If you're planning to buy a house, now is perhaps a good time to buy as interest rates are down and there is a huge ready-to-move-in inventory with developers that they may want to offload at a discount. Also, instead of launching new projects, most of them are focussing on completing unfinished projects, thanks to the regulatory mechanism put in place by agencies like Real Estate Regulatory Authority (RERA). So, buyers can even look for projects that are likely to be completed within the next three to six months.

All in all it’s a buyers’ market. So, what should homebuyers keep in mind before investing in a property? Here is a checklist:

    • First and foremost, log on to the RERA website of the state in which you wish to invest in. In case of a soon-to-be-completed project, check whether the developer has registered his project with the regulatory authority set up in the state. Then do some research on the builder, check the number of projects the developer has completed and delivered so far.

    • Check for the RERA seal: Post RERA, most under construction projects are given a RERA registration number. Check for that seal. What this means is that the developer has complied with all the mandatory norms. You will also find the sanctioned building plans and details of the number of floors, towers and towers he plans to construct on the developer’s website post RERA. Look for details such as the number of units, number of towers and the number of floors sanctioned by the concerned authority

    • Land use/title: If you’re still not confident about the land title even with the RERA safety net in place, the concerned revenue department and the development authority can authenticate the title and land use for you. Your fears are not misplaced as some developers have duped home buyers in the past by launching residential projects on plots they don’t own. At times, developers launch projects on their own land without getting the land use changed from agriculture to residential.
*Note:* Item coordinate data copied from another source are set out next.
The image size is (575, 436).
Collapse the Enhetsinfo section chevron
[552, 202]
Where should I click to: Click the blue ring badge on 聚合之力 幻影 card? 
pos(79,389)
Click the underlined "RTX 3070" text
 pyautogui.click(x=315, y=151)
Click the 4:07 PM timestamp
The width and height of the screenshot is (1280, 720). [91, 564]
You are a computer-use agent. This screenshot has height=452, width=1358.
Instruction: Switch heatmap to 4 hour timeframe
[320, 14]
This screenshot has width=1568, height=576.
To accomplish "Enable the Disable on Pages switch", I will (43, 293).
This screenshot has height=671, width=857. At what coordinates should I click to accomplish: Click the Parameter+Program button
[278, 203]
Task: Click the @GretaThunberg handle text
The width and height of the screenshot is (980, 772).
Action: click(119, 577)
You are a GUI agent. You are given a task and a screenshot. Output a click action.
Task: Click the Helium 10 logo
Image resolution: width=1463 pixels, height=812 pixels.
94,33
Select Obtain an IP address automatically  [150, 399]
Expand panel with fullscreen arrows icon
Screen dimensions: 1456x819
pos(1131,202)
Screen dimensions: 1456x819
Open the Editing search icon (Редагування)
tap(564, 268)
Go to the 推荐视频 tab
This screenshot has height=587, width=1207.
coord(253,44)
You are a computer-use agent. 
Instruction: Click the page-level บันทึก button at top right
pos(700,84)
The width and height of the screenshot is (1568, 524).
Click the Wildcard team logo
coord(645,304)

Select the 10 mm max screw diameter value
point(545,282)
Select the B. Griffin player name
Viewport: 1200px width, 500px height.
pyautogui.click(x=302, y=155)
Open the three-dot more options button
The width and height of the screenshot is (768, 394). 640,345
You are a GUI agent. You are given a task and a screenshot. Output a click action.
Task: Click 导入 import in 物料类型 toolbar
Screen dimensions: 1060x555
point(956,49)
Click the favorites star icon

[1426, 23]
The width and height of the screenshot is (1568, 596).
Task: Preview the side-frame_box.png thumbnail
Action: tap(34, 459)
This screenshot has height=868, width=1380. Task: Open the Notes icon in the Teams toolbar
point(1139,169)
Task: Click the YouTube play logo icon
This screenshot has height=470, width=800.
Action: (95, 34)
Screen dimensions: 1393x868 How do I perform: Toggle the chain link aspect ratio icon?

    • Location: It’s advisable for buyers to choose the right location. See that there are proper roads leading up to the project, enough shops for daily needs, schools and hospitals are close by. Most importantly, check the distance to your workplace and the mode of transport available

    • FAR/purchasable FAR: In some cases, developers purchase additional FAR (floor-area ratio) during construction, which means they can build over more area than approved earlier. Armed with extra FAR, a developer can construct additional towers in the area demarcated as green, without letting the home buyers know about the changes made in the original layout plan.

      Watch | How RERA is going to change your homebuying experience

  • Completion certificate: If you’re planning to purchase a ready-to-move-in flat or are buying a unit from the secondary market, seek information about the completion certificate of the project. It’s the only document that ensures that the developer has all approvals in place.

  • Is a ready-to-move-in property better than an under construction one? Well, it certainly is as you do not have to pay both rent and EMI and it reduces the delay risks associated with a property that is still getting constructed. But is it not expensive? Not so in a market where there is huge inventory available and there are good deals available if you do your homework well. Also, too much inventory in the market has helped keep a check on prices

  • As for under construction properties, rest assured that RERA offers a good protection as builders have to ensure that they complete the projects as per the timelines submitted by the regulatory authorities and if they do not, they will be penalised

  • Resale versus direct purchase: While there is not much choice available when it comes to resale properties, the scope for negotiation will depend on how desperate the seller is. But you may still have to ensure that all the legal documentation is in place. Also ensure that the seller has paid EMIs on time and there are no dues pending with the bank, builder or the maintenance office.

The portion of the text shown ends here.